Clubs ACT has run into financial trouble, is looking to cut spending, and has gone cap in hand to the city's big clubs to pay membership fees early to tide it over.
The industry group spent $240,000 fighting Labor's plans to allow poker machines in the casino during last year's election campaign, including donating $185,000 to Richard Farmer's failed election bid.
The money was borrowed from its sister organisation in NSW, Clubs NSW. Clubs ACT planned to pay back the loan back by selling its Deakin building, but an offer for the building has fallen through. The loan must be paid off next year.
Now, the group has gone to the city's big clubs and asked them to pay some of their 2017-18 membership fees early.

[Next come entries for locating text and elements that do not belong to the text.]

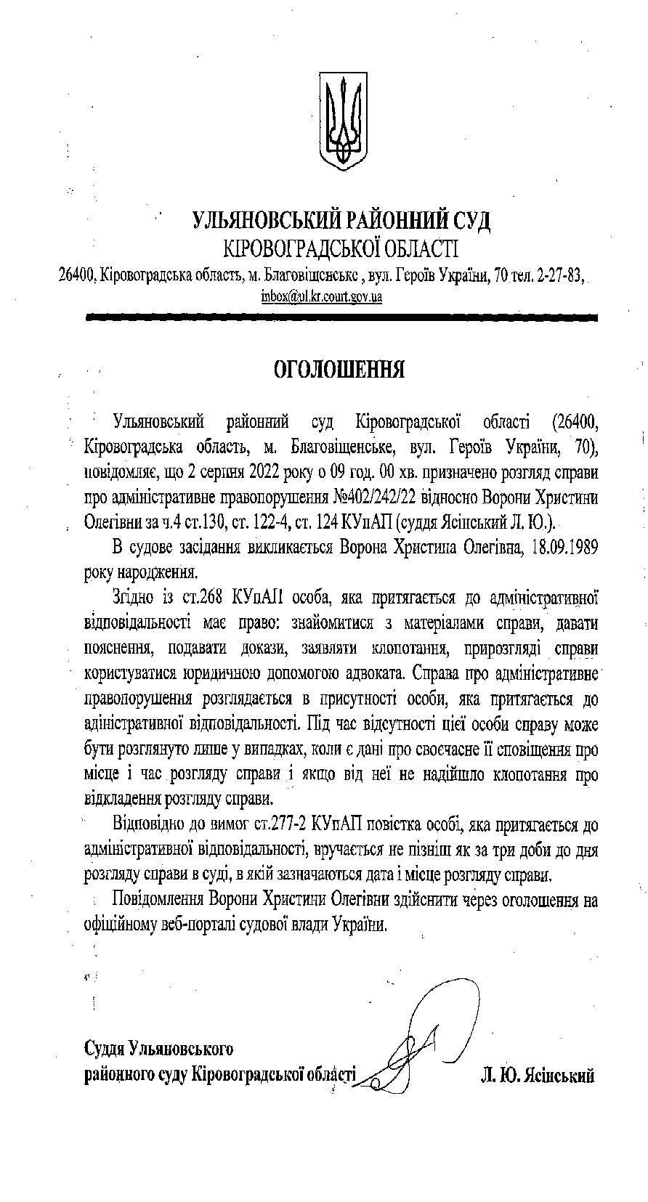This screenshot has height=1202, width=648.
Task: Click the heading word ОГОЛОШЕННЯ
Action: [339, 370]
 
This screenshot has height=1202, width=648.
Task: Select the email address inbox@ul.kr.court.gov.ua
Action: [322, 296]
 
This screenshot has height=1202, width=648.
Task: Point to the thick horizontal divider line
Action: [341, 317]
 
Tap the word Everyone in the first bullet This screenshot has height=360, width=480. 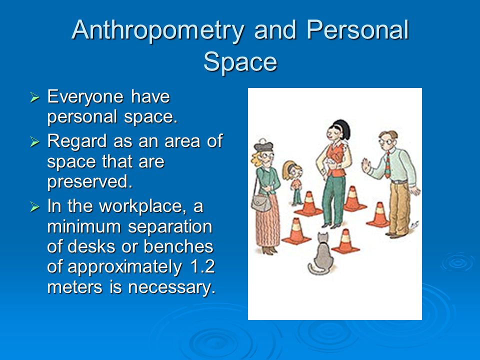tap(86, 98)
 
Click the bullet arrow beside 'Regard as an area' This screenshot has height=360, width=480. tap(35, 142)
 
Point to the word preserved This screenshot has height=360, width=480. tap(90, 182)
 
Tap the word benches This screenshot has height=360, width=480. tap(178, 246)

Clubs ACT president Athol Chalmers said the clubs group had been under financial strain as a result of the campaign spend. As its new president, he had commissioned an audit to find savings so they could "run a bit leaner", and to boost income.

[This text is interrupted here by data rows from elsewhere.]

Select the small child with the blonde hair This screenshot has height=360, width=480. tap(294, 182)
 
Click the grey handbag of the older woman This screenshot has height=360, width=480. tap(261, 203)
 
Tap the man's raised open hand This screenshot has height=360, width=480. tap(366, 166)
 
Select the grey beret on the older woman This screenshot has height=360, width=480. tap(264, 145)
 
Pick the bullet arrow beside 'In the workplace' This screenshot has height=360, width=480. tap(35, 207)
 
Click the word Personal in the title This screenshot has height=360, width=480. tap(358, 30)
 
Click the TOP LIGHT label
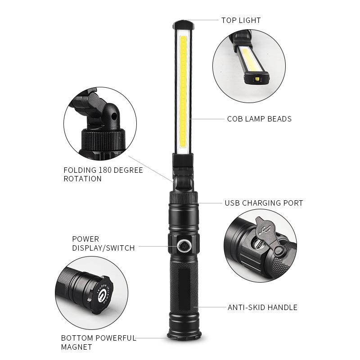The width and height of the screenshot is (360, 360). pos(241,20)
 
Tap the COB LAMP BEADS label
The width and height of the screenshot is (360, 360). pos(259,119)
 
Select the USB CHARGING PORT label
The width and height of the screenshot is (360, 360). pos(264,203)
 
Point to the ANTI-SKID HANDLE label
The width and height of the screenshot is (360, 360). pos(262,308)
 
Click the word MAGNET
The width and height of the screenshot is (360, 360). pos(76,347)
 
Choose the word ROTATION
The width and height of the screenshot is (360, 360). pos(82,179)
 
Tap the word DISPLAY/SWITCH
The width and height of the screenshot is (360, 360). pos(103,248)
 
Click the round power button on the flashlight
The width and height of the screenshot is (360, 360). pos(184,246)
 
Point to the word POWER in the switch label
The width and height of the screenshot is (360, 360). pos(85,239)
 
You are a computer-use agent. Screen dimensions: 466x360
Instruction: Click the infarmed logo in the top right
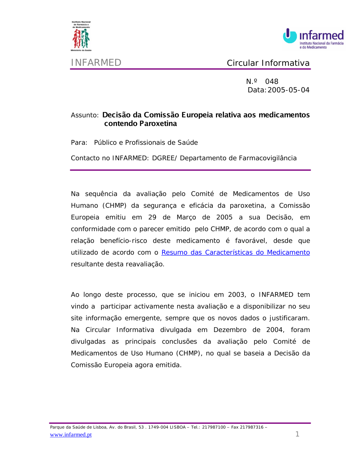pos(313,38)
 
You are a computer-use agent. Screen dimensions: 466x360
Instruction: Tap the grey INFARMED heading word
pos(96,63)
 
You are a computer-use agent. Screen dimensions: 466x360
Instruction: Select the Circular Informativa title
pos(268,63)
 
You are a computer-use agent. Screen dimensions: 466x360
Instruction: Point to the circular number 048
pos(271,82)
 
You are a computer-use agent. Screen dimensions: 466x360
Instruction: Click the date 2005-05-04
pos(288,90)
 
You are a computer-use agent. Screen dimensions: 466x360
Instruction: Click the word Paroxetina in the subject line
pos(158,124)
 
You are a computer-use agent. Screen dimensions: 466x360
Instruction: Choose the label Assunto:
pos(85,115)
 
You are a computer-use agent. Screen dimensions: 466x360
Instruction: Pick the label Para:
pos(79,143)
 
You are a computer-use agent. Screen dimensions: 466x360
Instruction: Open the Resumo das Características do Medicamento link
pos(235,252)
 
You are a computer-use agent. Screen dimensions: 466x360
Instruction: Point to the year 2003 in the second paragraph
pos(236,295)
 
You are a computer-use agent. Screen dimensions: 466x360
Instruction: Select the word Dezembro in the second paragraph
pos(230,330)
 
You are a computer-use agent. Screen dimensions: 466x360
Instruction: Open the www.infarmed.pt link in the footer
pos(71,435)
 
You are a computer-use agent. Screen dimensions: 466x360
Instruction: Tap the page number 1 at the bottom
pos(297,434)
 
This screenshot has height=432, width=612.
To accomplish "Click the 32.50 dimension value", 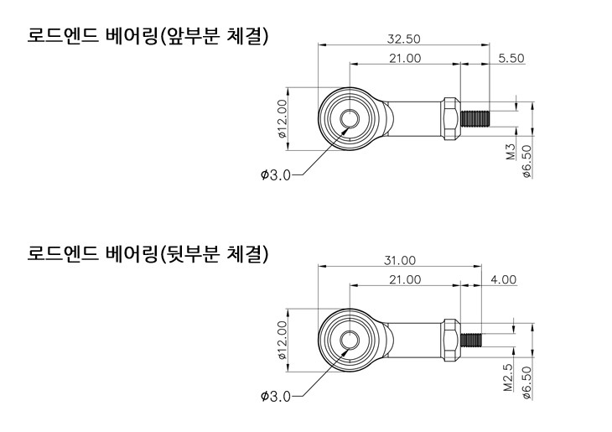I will [403, 39].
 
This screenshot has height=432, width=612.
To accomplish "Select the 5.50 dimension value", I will [511, 58].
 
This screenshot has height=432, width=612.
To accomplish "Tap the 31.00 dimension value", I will [399, 261].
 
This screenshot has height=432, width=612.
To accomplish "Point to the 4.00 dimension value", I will [504, 279].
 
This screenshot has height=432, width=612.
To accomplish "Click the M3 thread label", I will [510, 152].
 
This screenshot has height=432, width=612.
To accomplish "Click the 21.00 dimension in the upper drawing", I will [405, 58].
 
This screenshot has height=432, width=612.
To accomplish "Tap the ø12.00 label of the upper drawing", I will [283, 118].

He wouldn't discuss savings, but said options would go to the board on Thursday night, March 16.
"The organisation did spend a lot of money last year on the campaign. It put the finances under a bit of pressure," he said. But there was "no question about solvency".

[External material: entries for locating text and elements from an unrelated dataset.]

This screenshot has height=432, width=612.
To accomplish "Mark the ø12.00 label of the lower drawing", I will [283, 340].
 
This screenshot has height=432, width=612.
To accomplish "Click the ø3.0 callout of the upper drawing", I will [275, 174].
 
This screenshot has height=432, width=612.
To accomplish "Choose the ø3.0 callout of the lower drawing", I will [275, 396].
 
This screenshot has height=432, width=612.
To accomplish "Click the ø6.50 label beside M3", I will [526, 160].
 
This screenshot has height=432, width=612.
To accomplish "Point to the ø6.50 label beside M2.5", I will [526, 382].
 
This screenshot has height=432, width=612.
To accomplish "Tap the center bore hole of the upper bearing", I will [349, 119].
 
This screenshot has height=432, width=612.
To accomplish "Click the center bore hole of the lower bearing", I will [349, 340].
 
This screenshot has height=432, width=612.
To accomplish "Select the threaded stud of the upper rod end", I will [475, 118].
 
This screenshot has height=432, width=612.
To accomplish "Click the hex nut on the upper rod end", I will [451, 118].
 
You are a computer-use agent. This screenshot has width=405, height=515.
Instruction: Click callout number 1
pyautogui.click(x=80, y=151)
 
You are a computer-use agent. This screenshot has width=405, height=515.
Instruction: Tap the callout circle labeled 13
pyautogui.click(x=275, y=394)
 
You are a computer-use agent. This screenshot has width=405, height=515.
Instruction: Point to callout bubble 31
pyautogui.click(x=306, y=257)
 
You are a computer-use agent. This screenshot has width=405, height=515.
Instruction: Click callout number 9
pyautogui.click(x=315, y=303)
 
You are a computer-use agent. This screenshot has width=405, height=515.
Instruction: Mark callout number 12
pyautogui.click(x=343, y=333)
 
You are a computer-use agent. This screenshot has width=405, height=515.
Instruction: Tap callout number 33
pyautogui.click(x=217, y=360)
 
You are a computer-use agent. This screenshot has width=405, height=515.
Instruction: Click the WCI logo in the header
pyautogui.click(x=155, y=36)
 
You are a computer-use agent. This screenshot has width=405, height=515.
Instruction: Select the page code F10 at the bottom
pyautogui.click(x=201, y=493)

"The organisation's certain solid and I think there's a sustainable future," Mr Chalmers said.
The clubs not only failed to stop poker machines in the casino, but the election of two Greens has strengthened calls for stronger action on poker machines in clubs. In their power-sharing agreement, Labor and the Greens agreed to cut the number of poker machines across the city by almost 1000, to 4000 machines by July 2020.
Labor has also agreed to "explore" bet limits for poker machines and will make changes to the clubs community grants scheme with the aim of sending more money to community groups rather than simply to the clubs' sporting codes.
Mr Chalmers has been putting together a club position on the changes and expects to begin talks with the government this month or next. He would not discuss the clubs' stance on specific changes.
"We'll do our best to work productivity with the government," he said. "We take a constructive, collaborative approach."
Mr Chalmers is head of the Burns Club, one of three influential groups that disaffiliated with Clubs ACT last year. The other two were the construction union's Tradies clubs and the Labor Party owned Labor clubs. The Woden Tradies has come back to the fold, with its head, Rob Docker, made vice-president.
But the Dickson Tradies and the Labor club group both remain outside Clubs ACT. Mr Chalmers is working to persuade them back.
One of the biggest clubs in town is the Southern Cross Club, whose chief executive, Ian Mackay, did not want to discuss Clubs ACT's financial struggles, but said as a supporter of the group the Southern Cross Club had been happy to make the forward payment of some of its 2017-18 fees.